== Written problem ==
Reproduce all the lines of the records below, shifting both numbers of every answer coordinate by -104 and leaving the rest of each line unchanged. Omit the picture lines.
## Start Supplied data
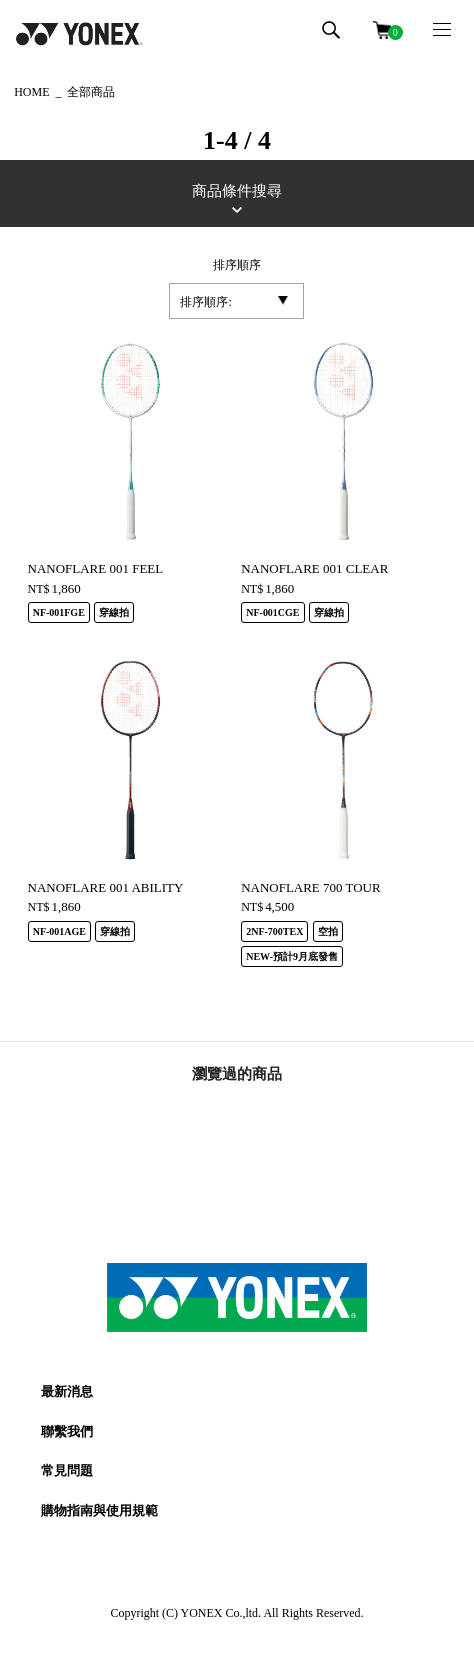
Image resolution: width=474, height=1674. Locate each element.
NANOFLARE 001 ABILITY (106, 887)
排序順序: (205, 302)
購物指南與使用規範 (99, 1510)
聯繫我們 (67, 1431)
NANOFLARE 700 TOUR (310, 887)
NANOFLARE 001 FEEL (96, 568)
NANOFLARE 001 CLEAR (314, 568)
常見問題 (67, 1470)
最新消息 (67, 1391)
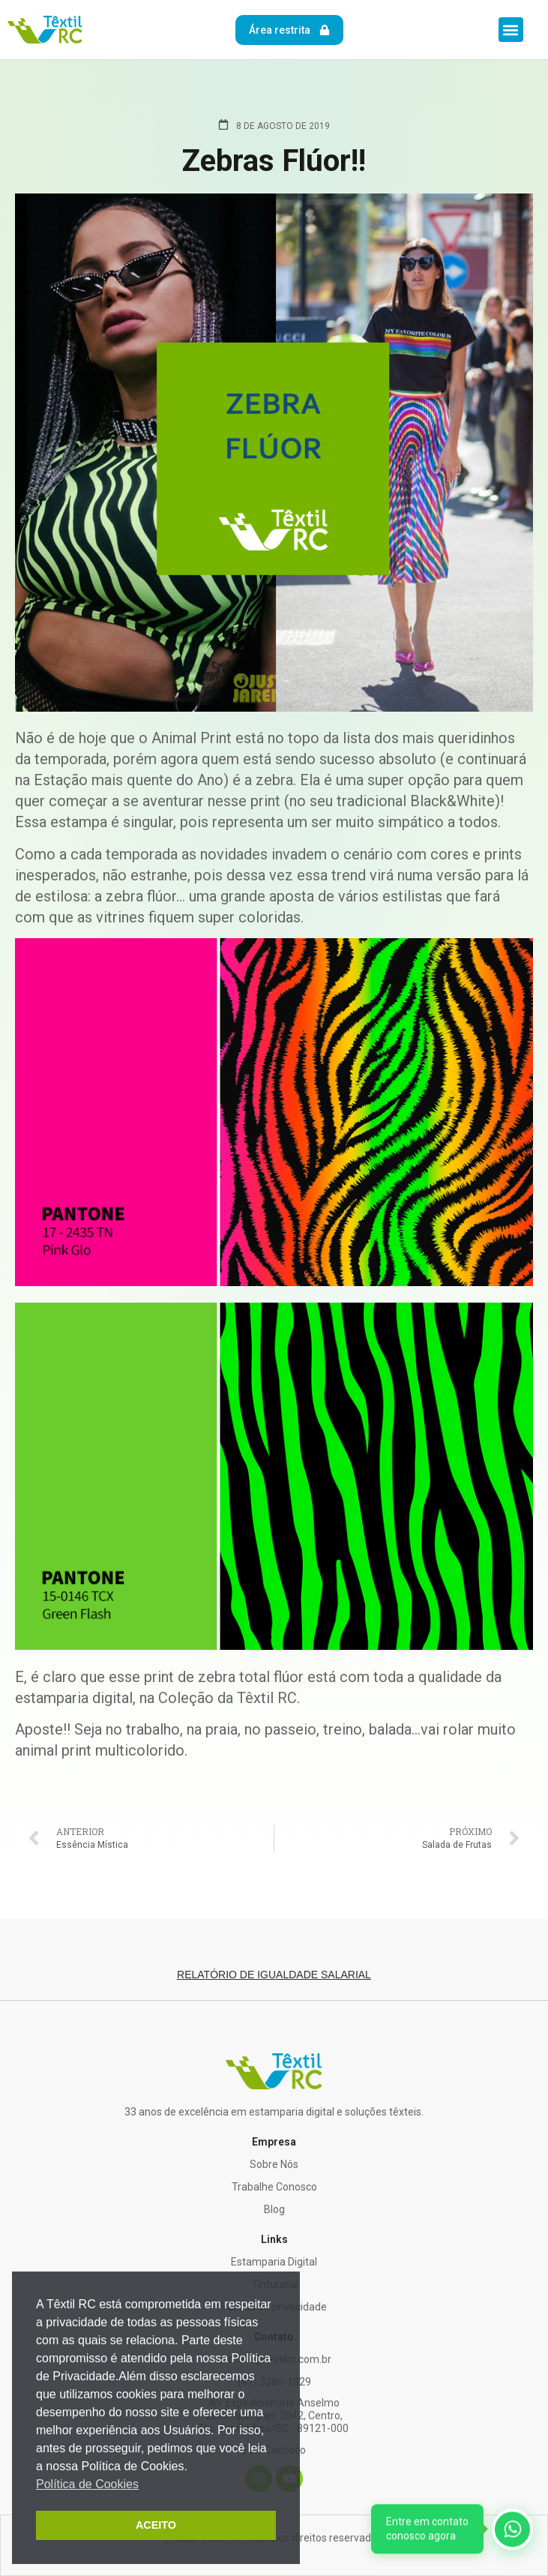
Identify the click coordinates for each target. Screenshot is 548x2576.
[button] (511, 29)
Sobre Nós (274, 2164)
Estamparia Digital (274, 2262)
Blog (274, 2209)
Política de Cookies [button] (87, 2484)
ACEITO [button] (156, 2525)
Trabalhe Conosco (274, 2187)
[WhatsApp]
## End Supplied data
== Answer to this exercise ==
Image resolution: width=474, height=1674. Locate each element.
NANOFLARE 001 ABILITY (2, 783)
排序順序: (101, 198)
購物指南與使用規範 (-5, 1406)
聯繫我們 (-37, 1327)
NANOFLARE 700 TOUR (206, 783)
NANOFLARE 001 FEEL (-8, 464)
NANOFLARE 001 CLEAR (210, 464)
常見問題 (-37, 1366)
最新消息 (-37, 1287)
Identify the click coordinates for each target. Screenshot is 548x2576.
[button] (407, -75)
Sobre Nós (170, 2060)
Estamparia Digital (170, 2158)
Blog (170, 2105)
Política de Cookies [button] (-17, 2380)
ACEITO [button] (52, 2421)
Trabalhe Conosco (170, 2083)
[WhatsApp]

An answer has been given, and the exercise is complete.